--- start of PROVIDED MATERIAL ---

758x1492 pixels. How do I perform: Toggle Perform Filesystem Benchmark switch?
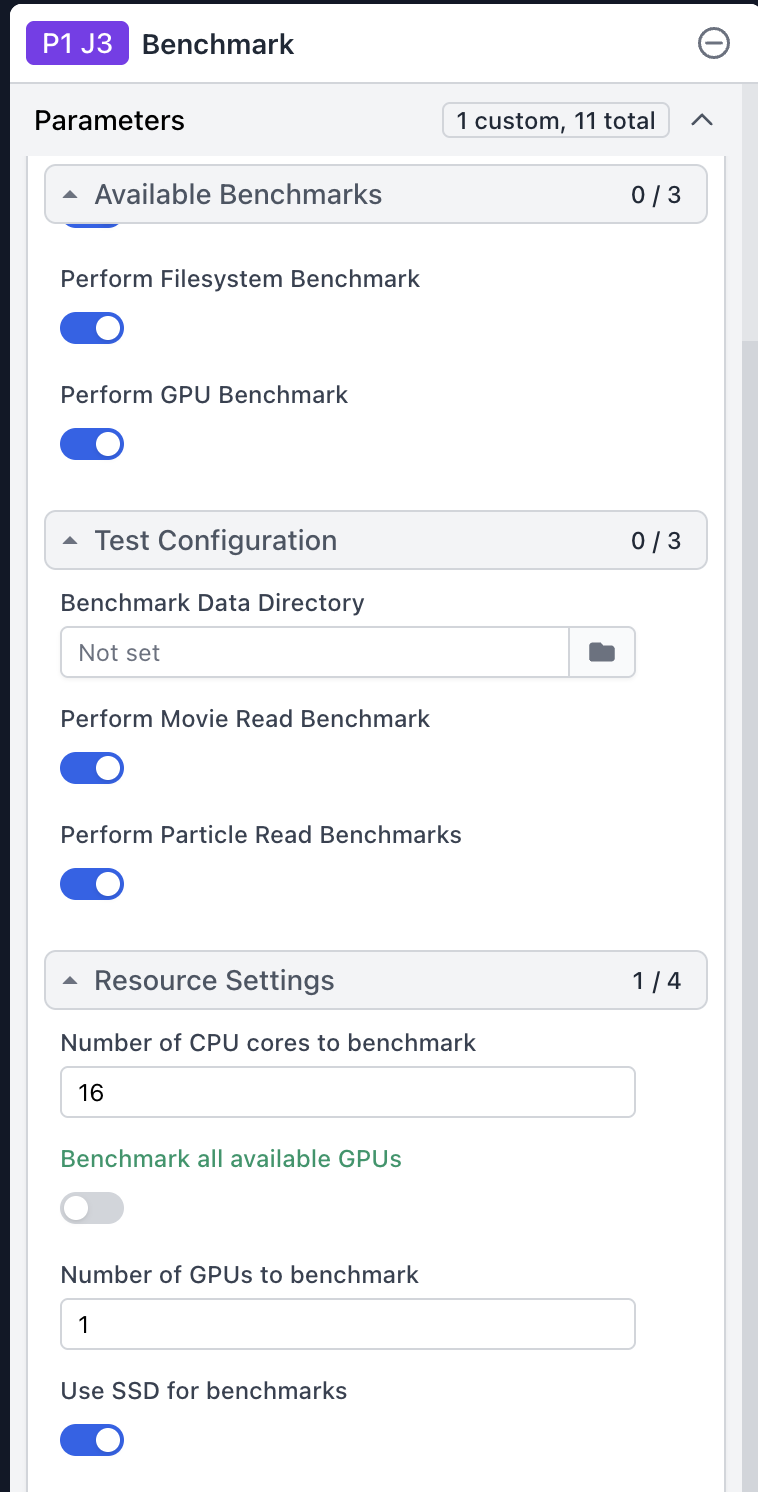coord(92,328)
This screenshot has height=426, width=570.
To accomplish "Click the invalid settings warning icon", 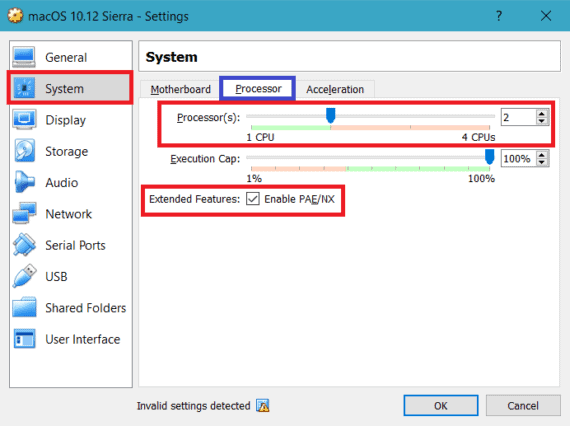I will click(262, 405).
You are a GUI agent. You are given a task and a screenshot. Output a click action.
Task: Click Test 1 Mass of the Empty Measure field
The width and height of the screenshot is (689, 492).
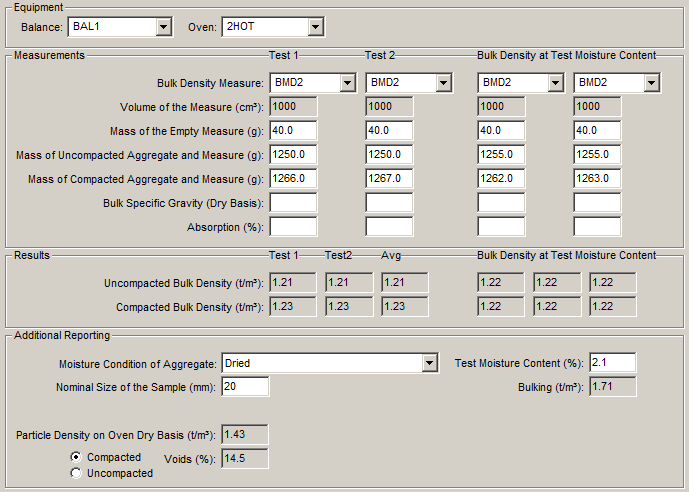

--- end of PROVIDED MATERIAL ---

# [GIVEN PROBLEM]
Take the data starting at the line that contains "You are a GUI" and ending at the end of the data, and write it out again with "field" swapped for "box" and everything else left the same. Leave the pictures out.

# [SOLUTION BELOW]
You are a GUI agent. You are given a task and a screenshot. Output a click action.
Task: Click Test 1 Mass of the Empty Measure box
The width and height of the screenshot is (689, 492).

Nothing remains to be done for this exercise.